Jean-Baptiste Victor Hugues sometimes spelled Hughes (born in Marseille July 20, 1762 and died in Cayenne August 12, 1826) was a French politician and colonial administrator during the French Revolution, who governed Guadeloupe from 1794 to 1798, emancipating the island's slaves under orders from the National Convention.

Jean-Baptiste Victor Hugues was born to a rich family of Marseille's bourgeoisie, son of Jean-François Hugues 1725-1789, a salesman, and Catherine Fodrin 1729-1822, issued from a family of silk traders of Saint-Étienne.

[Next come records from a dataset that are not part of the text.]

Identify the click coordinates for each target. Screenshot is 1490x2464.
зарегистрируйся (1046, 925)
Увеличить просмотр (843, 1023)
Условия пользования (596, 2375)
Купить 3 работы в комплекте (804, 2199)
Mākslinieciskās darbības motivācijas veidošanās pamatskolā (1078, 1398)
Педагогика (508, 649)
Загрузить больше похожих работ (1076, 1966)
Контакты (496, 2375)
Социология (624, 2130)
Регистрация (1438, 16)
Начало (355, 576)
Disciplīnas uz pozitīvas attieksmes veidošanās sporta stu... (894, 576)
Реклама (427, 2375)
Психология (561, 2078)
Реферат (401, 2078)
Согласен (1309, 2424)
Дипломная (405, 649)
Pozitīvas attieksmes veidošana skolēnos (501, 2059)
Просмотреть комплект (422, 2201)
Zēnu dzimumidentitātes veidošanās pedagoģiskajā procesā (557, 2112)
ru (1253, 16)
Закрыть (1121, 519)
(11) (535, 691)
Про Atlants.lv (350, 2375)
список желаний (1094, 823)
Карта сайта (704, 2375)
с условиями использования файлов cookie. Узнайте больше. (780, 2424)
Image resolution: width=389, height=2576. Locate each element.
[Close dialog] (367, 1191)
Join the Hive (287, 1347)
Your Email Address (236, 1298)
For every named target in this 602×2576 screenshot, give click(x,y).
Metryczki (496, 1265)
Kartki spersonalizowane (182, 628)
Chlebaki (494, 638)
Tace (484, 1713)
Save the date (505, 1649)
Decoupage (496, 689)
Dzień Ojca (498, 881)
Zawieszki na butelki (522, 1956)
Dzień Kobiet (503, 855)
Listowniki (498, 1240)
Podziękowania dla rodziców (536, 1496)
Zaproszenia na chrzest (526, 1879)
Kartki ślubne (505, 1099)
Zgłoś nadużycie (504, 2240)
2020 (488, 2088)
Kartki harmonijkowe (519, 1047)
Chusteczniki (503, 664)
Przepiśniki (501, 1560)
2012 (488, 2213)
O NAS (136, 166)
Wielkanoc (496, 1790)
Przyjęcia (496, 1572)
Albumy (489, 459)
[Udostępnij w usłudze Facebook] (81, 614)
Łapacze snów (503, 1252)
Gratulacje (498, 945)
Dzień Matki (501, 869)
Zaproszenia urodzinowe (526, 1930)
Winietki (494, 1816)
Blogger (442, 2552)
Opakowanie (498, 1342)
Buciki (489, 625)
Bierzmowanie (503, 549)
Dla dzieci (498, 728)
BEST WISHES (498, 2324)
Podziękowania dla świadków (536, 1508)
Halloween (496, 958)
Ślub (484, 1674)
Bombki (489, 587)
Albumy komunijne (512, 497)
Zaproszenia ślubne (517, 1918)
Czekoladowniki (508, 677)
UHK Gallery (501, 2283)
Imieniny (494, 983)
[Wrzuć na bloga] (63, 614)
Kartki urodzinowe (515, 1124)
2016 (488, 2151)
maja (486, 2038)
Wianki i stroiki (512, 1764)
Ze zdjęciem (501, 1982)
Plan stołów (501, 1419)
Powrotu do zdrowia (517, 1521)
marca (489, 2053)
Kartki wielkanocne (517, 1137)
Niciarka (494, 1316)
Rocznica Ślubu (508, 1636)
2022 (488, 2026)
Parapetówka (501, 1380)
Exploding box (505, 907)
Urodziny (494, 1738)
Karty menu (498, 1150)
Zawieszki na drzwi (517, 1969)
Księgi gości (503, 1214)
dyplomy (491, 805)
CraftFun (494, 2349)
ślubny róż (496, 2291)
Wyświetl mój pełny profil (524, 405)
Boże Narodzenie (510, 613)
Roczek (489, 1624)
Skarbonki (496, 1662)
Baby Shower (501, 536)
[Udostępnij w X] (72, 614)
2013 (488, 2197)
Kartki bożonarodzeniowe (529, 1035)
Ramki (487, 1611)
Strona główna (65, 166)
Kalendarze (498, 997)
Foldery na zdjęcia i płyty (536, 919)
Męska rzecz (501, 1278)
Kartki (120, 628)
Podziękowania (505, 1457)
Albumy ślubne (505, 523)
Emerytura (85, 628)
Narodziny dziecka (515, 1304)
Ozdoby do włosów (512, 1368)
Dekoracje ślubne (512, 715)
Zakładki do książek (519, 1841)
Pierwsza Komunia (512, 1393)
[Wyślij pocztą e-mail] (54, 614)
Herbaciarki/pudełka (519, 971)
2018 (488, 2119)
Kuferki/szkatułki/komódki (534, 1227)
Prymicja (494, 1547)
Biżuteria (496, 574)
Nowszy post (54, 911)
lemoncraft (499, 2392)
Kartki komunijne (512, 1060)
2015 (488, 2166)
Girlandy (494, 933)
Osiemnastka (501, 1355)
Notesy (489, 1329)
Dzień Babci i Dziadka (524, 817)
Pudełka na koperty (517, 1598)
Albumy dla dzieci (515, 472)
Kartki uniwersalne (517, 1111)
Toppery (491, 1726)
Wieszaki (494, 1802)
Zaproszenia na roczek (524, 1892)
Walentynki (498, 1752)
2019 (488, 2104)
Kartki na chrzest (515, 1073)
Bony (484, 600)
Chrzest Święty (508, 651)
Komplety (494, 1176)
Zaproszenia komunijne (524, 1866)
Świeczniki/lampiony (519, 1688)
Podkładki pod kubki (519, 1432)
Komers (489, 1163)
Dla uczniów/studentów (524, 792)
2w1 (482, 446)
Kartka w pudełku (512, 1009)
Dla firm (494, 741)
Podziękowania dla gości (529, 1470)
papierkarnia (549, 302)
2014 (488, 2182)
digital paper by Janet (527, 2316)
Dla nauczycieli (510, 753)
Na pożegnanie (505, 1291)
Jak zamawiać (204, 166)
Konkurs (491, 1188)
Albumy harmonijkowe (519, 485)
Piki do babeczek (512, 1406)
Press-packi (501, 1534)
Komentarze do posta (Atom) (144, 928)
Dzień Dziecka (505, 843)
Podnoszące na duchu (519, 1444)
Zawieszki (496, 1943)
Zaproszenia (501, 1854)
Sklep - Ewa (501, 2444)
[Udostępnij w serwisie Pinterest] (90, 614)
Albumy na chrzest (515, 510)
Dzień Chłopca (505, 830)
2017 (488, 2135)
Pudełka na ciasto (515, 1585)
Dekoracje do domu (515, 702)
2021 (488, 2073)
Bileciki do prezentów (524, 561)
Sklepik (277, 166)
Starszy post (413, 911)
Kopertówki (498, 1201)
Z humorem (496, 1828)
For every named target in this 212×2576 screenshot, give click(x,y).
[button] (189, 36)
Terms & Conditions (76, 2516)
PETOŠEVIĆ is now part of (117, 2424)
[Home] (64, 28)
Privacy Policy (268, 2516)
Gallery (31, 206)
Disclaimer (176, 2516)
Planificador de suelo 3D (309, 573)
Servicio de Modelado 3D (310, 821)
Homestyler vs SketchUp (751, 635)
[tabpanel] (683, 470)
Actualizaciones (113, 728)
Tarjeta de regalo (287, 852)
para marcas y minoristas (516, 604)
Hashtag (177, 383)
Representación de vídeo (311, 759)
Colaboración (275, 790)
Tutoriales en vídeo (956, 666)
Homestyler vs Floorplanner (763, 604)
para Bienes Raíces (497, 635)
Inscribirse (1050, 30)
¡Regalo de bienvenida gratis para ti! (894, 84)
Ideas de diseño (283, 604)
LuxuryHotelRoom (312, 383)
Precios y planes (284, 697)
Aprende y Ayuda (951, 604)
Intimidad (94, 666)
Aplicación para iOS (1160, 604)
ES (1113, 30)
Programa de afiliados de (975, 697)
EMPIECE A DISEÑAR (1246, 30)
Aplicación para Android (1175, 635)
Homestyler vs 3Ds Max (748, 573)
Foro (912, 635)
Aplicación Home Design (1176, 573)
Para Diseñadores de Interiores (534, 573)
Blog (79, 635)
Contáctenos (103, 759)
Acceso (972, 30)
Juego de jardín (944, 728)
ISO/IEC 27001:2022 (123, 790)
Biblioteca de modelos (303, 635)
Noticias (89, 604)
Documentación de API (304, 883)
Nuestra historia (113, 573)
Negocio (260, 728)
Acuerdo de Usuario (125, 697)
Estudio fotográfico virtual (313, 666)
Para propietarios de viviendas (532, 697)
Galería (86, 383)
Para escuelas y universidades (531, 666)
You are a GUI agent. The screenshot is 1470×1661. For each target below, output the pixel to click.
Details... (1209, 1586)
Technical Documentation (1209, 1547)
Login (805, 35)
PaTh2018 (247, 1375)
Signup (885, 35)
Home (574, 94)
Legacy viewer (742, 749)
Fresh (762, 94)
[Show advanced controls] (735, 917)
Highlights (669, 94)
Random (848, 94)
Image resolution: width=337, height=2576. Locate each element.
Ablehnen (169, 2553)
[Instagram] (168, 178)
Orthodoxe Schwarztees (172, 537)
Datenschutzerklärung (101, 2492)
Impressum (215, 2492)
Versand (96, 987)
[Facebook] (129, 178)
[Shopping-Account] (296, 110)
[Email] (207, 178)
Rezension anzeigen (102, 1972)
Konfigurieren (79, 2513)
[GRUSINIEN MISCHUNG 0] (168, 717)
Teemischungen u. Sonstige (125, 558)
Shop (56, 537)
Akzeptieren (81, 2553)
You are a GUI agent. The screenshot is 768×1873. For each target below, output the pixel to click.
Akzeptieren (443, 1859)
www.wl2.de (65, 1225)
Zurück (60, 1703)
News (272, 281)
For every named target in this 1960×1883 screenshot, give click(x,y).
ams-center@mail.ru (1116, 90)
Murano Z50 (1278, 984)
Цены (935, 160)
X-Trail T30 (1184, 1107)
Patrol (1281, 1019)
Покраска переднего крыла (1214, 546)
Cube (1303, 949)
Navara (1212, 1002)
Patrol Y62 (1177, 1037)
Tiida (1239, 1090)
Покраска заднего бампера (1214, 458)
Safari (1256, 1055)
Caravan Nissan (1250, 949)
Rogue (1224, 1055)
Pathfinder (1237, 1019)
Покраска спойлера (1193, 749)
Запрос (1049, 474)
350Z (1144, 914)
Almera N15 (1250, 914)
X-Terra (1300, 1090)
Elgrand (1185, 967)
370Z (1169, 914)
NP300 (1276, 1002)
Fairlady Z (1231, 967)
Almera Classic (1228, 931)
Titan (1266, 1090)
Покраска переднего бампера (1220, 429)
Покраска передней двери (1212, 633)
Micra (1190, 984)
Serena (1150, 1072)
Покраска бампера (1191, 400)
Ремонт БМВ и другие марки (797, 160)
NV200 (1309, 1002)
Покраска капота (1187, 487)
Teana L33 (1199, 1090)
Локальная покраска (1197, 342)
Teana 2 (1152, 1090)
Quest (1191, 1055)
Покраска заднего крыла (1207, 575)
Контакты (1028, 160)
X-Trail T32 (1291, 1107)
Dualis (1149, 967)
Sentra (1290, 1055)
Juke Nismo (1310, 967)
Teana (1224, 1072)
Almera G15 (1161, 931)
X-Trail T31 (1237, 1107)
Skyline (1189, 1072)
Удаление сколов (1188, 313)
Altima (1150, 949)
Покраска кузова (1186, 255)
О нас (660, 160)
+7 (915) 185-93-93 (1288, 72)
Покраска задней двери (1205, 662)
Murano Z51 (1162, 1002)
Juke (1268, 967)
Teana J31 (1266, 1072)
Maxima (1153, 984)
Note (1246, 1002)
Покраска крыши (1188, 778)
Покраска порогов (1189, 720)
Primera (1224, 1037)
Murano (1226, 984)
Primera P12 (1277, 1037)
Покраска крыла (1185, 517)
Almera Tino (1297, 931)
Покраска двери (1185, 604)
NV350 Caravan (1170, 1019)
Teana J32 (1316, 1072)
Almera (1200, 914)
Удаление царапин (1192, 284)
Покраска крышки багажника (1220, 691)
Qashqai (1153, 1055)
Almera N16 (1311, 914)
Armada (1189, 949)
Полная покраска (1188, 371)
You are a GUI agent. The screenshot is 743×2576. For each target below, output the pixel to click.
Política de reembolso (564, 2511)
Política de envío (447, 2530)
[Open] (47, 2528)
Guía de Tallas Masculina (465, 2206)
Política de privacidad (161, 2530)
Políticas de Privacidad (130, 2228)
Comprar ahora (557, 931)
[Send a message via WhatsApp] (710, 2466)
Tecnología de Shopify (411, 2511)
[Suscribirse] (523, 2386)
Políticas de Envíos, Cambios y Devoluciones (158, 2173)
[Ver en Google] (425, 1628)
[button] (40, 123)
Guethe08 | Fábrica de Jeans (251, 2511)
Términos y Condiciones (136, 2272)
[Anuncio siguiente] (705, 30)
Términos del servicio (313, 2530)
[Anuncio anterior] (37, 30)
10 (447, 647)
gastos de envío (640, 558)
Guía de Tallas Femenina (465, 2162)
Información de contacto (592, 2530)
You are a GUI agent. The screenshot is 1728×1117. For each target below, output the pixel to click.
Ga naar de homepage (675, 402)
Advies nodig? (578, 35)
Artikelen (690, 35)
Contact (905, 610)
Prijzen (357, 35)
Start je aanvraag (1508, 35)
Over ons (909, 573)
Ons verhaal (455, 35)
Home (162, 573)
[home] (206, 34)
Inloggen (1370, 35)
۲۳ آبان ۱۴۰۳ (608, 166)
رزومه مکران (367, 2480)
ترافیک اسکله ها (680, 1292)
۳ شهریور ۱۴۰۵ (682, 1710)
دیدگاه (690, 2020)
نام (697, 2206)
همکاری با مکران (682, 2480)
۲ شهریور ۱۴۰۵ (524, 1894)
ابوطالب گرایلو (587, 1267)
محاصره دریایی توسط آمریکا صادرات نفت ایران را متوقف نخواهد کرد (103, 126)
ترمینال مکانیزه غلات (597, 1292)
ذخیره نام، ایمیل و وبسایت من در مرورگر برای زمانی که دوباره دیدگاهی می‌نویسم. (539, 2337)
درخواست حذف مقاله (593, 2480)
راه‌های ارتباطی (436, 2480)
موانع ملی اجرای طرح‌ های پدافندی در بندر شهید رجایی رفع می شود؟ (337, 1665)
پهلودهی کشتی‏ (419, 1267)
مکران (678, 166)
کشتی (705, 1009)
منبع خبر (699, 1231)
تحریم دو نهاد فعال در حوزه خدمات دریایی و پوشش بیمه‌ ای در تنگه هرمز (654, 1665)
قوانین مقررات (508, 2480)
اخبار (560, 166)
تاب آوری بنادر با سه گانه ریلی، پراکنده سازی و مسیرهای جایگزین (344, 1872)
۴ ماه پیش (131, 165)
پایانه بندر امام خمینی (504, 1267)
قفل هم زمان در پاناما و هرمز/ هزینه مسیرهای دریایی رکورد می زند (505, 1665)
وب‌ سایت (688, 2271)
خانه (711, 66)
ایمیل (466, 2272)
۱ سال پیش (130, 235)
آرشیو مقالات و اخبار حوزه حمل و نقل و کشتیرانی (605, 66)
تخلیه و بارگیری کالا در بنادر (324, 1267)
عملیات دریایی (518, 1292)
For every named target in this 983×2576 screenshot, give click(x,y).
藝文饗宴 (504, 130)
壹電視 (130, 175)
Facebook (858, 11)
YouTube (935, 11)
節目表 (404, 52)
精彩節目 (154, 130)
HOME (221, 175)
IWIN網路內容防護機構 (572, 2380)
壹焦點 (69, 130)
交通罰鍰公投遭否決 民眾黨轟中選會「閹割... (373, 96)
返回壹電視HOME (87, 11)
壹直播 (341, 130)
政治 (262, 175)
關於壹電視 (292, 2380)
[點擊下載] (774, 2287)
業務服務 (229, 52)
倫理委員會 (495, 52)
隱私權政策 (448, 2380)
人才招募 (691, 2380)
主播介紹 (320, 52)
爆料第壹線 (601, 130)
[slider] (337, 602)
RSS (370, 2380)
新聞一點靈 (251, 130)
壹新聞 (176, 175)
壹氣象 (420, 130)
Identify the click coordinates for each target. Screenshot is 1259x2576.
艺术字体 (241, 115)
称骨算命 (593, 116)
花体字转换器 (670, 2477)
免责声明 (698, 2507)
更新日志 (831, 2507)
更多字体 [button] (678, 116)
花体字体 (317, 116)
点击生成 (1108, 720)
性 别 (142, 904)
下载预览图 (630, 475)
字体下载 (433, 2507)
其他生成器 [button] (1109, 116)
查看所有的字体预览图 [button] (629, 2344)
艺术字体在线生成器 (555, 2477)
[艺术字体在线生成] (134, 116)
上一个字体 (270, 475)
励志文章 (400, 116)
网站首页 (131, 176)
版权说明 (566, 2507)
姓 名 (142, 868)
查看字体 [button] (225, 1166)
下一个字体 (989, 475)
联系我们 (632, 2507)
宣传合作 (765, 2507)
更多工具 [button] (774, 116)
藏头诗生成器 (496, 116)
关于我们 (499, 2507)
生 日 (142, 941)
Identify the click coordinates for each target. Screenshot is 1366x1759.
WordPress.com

The family settled as colonists in Saint-Domingue at the beginning of the 1780s, but Victor was forced to return to France because of the Haitian Revolution. He then appointed Procureur of the Comité de salut public in La Rochelle with the support of the local Jacobin Club. He was subsequently appointed governor of Guadeloupe, where he was ordered to apply the emancipation decrees which declared the end of slavery in all French territories in February 1794.

Following the signing of the Whitehall Accord by (representing Guadeloupe), a British task force successfully invaded the island in April 1794. The planters and other Royalists had signed the Whitehall Accord with the British and colluded with France's rival as a way of rejecting revolutionary events, particularly the abolition of slavery. When Hugues disembarked on 21 May 1794, he had a small force of 1,150 soldiers. He immediately declared an end to slavery and so rallied the slaves and gens de couleur. Within five days he took the capital, Pointe-à-Pitre. Hugues was able to retake the island by 6 October 1794, when he obliged the English general to surrender in his camp of Barville with his whole force, in which were comprised 800 French emigres and 900 soldiers of African descent. He led a failed attempt to retake Anguilla in 1796.